Ready for a demo of Run:ai?
Company’s platform joins an exclusive set of enterprise-grade software solutions certified for use on NVIDIA DGX systems
Tel Aviv, March 25, 2021 – Run:AI, a company solving compute resource management for AI workloads at scale, announced today that it has joined the NVIDIA DGX-Ready Software partner program. The DGX-Ready Software program features enterprise-grade software solutions that are fully tested and certified for use on clusters of NVIDIA DGX™ systems, simplifying the deployment, management, and scaling of AI infrastructure.

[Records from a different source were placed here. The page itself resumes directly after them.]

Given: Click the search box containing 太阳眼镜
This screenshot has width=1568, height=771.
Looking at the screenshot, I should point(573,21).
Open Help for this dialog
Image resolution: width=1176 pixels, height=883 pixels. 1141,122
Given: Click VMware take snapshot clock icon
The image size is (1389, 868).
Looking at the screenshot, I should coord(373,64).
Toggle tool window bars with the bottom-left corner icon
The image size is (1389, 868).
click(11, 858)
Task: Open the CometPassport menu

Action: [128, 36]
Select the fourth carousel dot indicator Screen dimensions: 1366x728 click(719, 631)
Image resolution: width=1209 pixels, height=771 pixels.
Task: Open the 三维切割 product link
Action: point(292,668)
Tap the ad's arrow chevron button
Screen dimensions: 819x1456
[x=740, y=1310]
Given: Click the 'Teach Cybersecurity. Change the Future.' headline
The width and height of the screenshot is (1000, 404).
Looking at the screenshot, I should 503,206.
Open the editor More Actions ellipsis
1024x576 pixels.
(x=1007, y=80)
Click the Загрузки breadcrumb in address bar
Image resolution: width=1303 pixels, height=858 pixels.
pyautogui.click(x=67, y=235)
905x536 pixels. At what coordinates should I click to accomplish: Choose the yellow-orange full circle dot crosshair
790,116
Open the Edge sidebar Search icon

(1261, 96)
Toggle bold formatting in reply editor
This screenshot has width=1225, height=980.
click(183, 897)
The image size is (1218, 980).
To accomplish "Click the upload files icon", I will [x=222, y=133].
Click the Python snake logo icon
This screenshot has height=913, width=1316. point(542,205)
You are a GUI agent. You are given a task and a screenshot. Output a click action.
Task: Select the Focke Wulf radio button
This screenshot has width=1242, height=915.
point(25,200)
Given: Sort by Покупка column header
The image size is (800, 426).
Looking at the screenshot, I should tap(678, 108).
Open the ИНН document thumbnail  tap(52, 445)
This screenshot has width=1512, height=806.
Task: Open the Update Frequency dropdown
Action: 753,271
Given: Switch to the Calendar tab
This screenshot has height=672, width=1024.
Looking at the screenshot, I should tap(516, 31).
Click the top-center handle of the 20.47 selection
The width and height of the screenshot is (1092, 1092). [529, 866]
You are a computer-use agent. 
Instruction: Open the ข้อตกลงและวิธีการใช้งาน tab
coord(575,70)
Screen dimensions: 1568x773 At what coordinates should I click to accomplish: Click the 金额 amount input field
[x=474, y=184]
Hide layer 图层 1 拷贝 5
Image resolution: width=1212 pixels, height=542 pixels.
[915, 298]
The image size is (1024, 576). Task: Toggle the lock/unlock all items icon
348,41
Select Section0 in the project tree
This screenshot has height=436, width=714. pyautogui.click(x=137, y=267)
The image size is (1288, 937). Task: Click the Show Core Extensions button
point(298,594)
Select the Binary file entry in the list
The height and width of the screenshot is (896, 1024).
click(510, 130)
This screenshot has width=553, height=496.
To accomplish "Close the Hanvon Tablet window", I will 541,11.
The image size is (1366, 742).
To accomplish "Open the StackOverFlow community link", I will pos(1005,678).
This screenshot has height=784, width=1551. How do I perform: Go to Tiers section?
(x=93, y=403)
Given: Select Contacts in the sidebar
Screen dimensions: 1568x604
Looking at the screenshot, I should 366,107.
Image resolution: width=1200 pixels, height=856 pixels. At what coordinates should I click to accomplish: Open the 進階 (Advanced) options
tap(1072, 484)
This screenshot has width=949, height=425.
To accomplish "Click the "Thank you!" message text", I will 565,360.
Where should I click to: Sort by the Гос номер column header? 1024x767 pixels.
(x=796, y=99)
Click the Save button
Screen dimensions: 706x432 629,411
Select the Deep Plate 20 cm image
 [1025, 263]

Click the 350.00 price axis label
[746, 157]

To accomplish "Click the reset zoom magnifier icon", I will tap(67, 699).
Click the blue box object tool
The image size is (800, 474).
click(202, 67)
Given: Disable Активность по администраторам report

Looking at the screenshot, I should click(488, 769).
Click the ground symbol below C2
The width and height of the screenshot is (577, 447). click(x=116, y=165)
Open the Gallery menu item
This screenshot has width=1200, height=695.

Run:AI’s Kubernetes-based software platform for orchestration of containerized AI workloads enables GPU clusters to be utilized for different deep learning workloads dynamically – from building AI models, to training, to inference. GPU clusters can easily be used for build and train only, for inference only, or for mixed workloads combining build, train, and inference simultaneously. With Run:AI, jobs at any stage get access to the compute power they need, automatically. The Run:AI scheduler queues jobs and executes them according to priorities. Important jobs can preempt others based on fairness policies and jobs can go over their predefined quota if idle resources are available.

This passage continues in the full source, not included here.